- **EXERCISE OBJECTIVE**
Transcribe word for word the stretch of the condo pricing comment from "I assume that" through "very nice homes.".
# DOCUMENT PASSAGE start
Buy when no one wants them and sell when everyone has to have them.
SohoJohn, I don't totally disagree with you. At a certain price point these homes are desireable compared to what simiar space would go for in other better located non land lease condos. Per Streeteasy, it looks like the few recorded sales are up to 30% or so below that last ask and I believe many of those homes were reduced in price previously. Hopefully, you negotiated a great price.
I assume that you purchased at the base. That is where the best values are both in pricing and maintenance. Doesn't it concern you that no one (except apparently the sponsor) has purchased in the top half of the tower? It's been 4 years. No one. That says one thing. The asking prices are too high and if an offer is made no deal is reached because the sponsors are not negotiating to a price where they will sell. When they do, this building will sell quickly because they are, as we all agree, very nice homes.
# DOCUMENT PASSAGE end
# SUPPLIED MATERIAL start
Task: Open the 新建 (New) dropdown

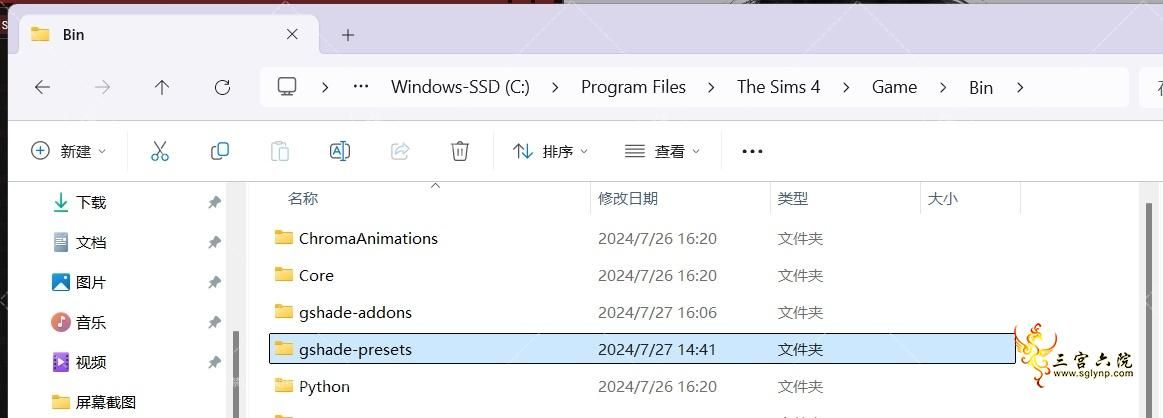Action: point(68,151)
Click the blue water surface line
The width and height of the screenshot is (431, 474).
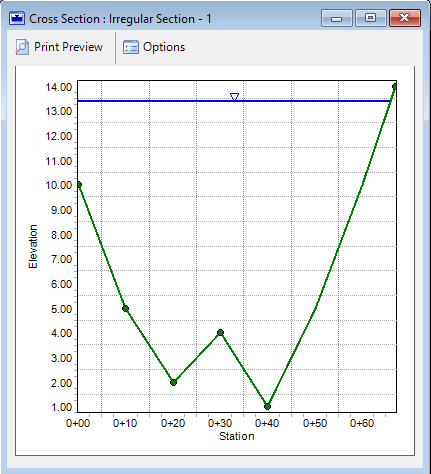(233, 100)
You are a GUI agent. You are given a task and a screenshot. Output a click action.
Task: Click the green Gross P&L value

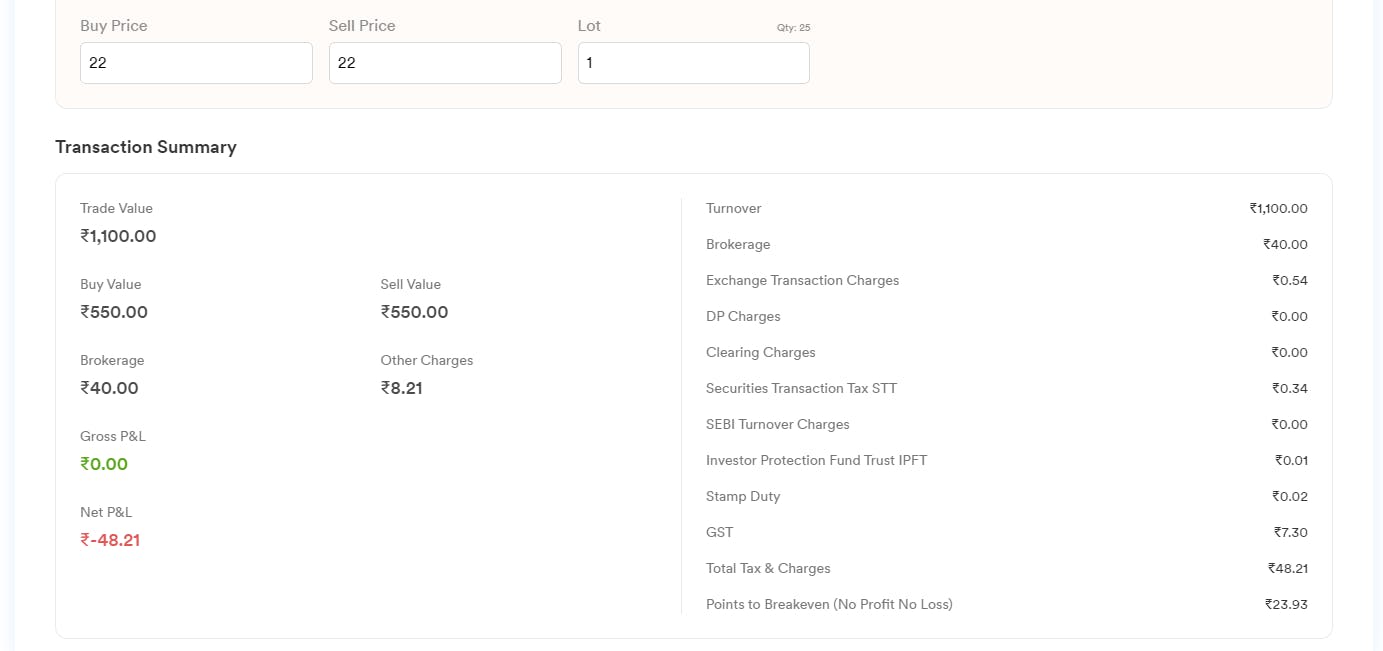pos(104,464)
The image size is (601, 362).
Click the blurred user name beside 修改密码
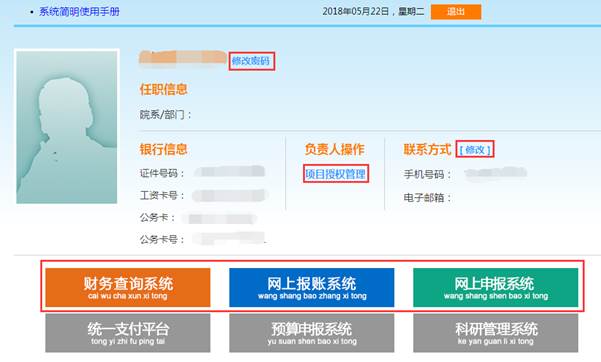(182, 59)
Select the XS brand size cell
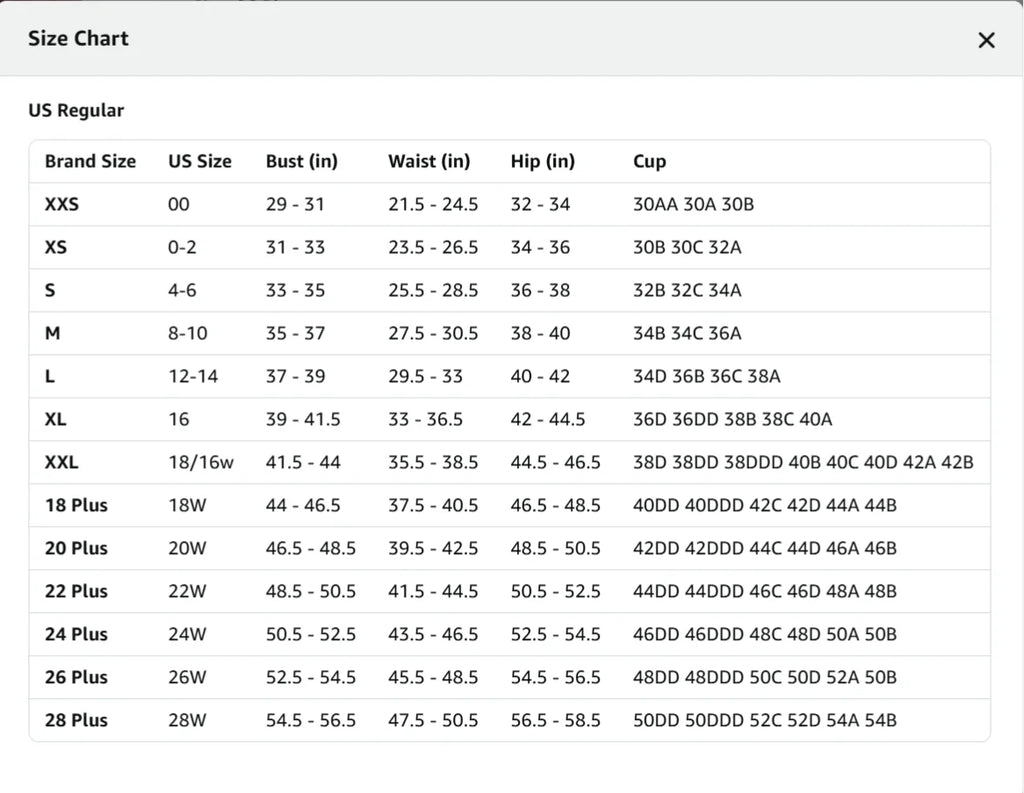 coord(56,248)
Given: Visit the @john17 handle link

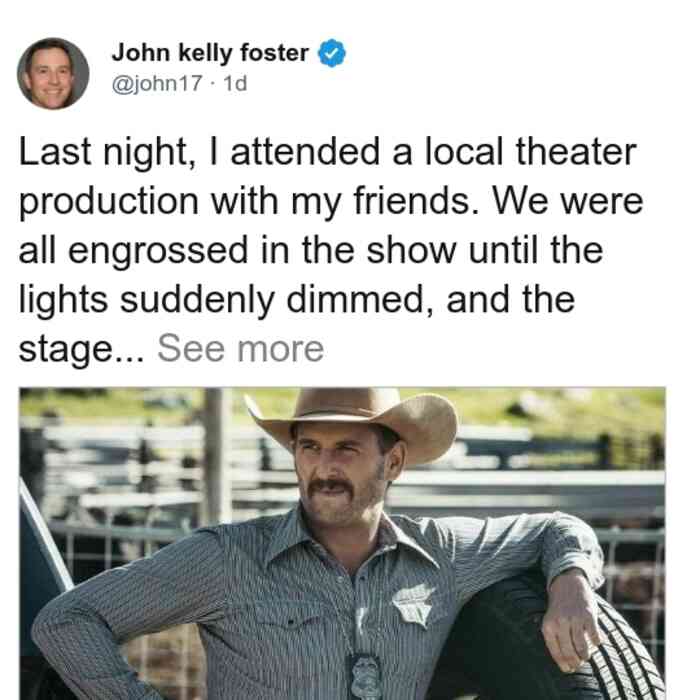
# SUPPLIED MATERIAL end
- **RESULT FOR THIS TASK**
I assume that you purchased at the base. That is where the best values are both in pricing and maintenance. Doesn't it concern you that no one (except apparently the sponsor) has purchased in the top half of the tower? It's been 4 years. No one. That says one thing. The asking prices are too high and if an offer is made no deal is reached because the sponsors are not negotiating to a price where they will sell. When they do, this building will sell quickly because they are, as we all agree, very nice homes.